## EXERCISE INSTRUCTIONS
Set down the lines below word for word, leaving nothing out.

----------------

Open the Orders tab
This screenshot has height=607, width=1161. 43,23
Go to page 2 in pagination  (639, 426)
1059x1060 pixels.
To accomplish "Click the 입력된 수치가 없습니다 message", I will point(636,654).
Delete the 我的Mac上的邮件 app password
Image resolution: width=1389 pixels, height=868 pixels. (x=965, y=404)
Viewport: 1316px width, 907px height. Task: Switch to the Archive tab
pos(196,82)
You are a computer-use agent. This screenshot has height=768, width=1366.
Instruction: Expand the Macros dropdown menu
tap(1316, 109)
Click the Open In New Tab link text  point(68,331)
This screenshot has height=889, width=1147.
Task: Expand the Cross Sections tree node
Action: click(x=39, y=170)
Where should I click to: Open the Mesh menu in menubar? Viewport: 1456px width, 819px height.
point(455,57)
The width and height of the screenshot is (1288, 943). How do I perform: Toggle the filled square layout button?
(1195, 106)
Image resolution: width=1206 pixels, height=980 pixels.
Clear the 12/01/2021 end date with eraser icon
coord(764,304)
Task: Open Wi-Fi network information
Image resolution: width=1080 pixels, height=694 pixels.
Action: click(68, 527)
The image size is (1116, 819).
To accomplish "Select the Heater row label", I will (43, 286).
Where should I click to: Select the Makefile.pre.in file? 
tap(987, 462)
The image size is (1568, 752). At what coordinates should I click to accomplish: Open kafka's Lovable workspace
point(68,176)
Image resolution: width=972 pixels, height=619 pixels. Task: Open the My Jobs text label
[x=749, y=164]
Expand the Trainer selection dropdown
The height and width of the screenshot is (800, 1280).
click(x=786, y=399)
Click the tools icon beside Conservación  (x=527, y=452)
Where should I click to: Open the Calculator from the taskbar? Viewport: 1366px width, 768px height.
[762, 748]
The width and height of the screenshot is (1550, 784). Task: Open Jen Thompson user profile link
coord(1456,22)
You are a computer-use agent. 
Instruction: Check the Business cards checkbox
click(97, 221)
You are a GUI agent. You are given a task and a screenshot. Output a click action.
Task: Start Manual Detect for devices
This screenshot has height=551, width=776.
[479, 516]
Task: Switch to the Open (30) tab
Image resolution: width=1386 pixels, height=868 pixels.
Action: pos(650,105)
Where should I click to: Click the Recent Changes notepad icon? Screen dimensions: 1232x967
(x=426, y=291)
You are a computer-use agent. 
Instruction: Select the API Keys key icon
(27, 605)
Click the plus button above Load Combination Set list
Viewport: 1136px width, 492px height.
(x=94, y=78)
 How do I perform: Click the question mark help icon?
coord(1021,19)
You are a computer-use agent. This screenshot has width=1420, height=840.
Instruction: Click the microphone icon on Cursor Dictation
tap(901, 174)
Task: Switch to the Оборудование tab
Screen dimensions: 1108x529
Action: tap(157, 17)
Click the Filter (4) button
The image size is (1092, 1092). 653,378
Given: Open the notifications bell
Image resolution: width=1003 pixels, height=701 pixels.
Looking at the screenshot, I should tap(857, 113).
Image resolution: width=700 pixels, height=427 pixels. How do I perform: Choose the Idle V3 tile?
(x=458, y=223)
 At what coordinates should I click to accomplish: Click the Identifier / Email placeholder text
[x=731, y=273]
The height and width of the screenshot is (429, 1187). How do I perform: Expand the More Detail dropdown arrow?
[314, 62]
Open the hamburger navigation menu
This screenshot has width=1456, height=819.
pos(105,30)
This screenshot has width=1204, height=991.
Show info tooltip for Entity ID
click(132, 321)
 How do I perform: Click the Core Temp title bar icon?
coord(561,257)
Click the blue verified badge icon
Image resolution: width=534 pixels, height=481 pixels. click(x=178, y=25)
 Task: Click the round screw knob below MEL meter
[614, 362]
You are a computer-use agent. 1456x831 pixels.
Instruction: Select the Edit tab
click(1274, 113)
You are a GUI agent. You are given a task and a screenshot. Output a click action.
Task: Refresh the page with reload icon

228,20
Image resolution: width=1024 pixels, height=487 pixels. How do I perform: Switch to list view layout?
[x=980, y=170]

----------------

## THE REPLY
Open the Orders tab
This screenshot has height=607, width=1161. 43,23
Go to page 2 in pagination  (639, 426)
1059x1060 pixels.
To accomplish "Click the 입력된 수치가 없습니다 message", I will point(636,654).
Delete the 我的Mac上的邮件 app password
Image resolution: width=1389 pixels, height=868 pixels. (x=965, y=404)
Viewport: 1316px width, 907px height. Task: Switch to the Archive tab
pos(196,82)
You are a computer-use agent. This screenshot has height=768, width=1366.
Instruction: Expand the Macros dropdown menu
tap(1316, 109)
Click the Open In New Tab link text  point(68,331)
This screenshot has height=889, width=1147.
Task: Expand the Cross Sections tree node
Action: click(x=39, y=170)
Where should I click to: Open the Mesh menu in menubar? Viewport: 1456px width, 819px height.
point(455,57)
The width and height of the screenshot is (1288, 943). How do I perform: Toggle the filled square layout button?
(1195, 106)
Image resolution: width=1206 pixels, height=980 pixels.
Clear the 12/01/2021 end date with eraser icon
coord(764,304)
Task: Open Wi-Fi network information
Image resolution: width=1080 pixels, height=694 pixels.
Action: click(68, 527)
The image size is (1116, 819).
To accomplish "Select the Heater row label", I will (43, 286).
Where should I click to: Select the Makefile.pre.in file? 
tap(987, 462)
The image size is (1568, 752). At what coordinates should I click to accomplish: Open kafka's Lovable workspace
point(68,176)
Image resolution: width=972 pixels, height=619 pixels. Task: Open the My Jobs text label
[x=749, y=164]
Expand the Trainer selection dropdown
The height and width of the screenshot is (800, 1280).
click(x=786, y=399)
Click the tools icon beside Conservación  (x=527, y=452)
Where should I click to: Open the Calculator from the taskbar? Viewport: 1366px width, 768px height.
[762, 748]
The width and height of the screenshot is (1550, 784). Task: Open Jen Thompson user profile link
coord(1456,22)
You are a computer-use agent. 
Instruction: Check the Business cards checkbox
click(97, 221)
You are a GUI agent. You are given a task and a screenshot. Output a click action.
Task: Start Manual Detect for devices
This screenshot has height=551, width=776.
[479, 516]
Task: Switch to the Open (30) tab
Image resolution: width=1386 pixels, height=868 pixels.
Action: pos(650,105)
Where should I click to: Click the Recent Changes notepad icon? Screen dimensions: 1232x967
(x=426, y=291)
You are a computer-use agent. 
Instruction: Select the API Keys key icon
(27, 605)
Click the plus button above Load Combination Set list
Viewport: 1136px width, 492px height.
(x=94, y=78)
 How do I perform: Click the question mark help icon?
coord(1021,19)
You are a computer-use agent. This screenshot has width=1420, height=840.
Instruction: Click the microphone icon on Cursor Dictation
tap(901, 174)
Task: Switch to the Оборудование tab
Screen dimensions: 1108x529
Action: tap(157, 17)
Click the Filter (4) button
The image size is (1092, 1092). 653,378
Given: Open the notifications bell
Image resolution: width=1003 pixels, height=701 pixels.
Looking at the screenshot, I should tap(857, 113).
Image resolution: width=700 pixels, height=427 pixels. How do I perform: Choose the Idle V3 tile?
(x=458, y=223)
 At what coordinates should I click to accomplish: Click the Identifier / Email placeholder text
[x=731, y=273]
The height and width of the screenshot is (429, 1187). How do I perform: Expand the More Detail dropdown arrow?
[314, 62]
Open the hamburger navigation menu
This screenshot has width=1456, height=819.
pos(105,30)
This screenshot has width=1204, height=991.
Show info tooltip for Entity ID
click(132, 321)
 How do I perform: Click the Core Temp title bar icon?
coord(561,257)
Click the blue verified badge icon
Image resolution: width=534 pixels, height=481 pixels. click(x=178, y=25)
 Task: Click the round screw knob below MEL meter
[614, 362]
You are a computer-use agent. 1456x831 pixels.
Instruction: Select the Edit tab
click(1274, 113)
You are a GUI agent. You are given a task and a screenshot. Output a click action.
Task: Refresh the page with reload icon

228,20
Image resolution: width=1024 pixels, height=487 pixels. How do I perform: Switch to list view layout?
[x=980, y=170]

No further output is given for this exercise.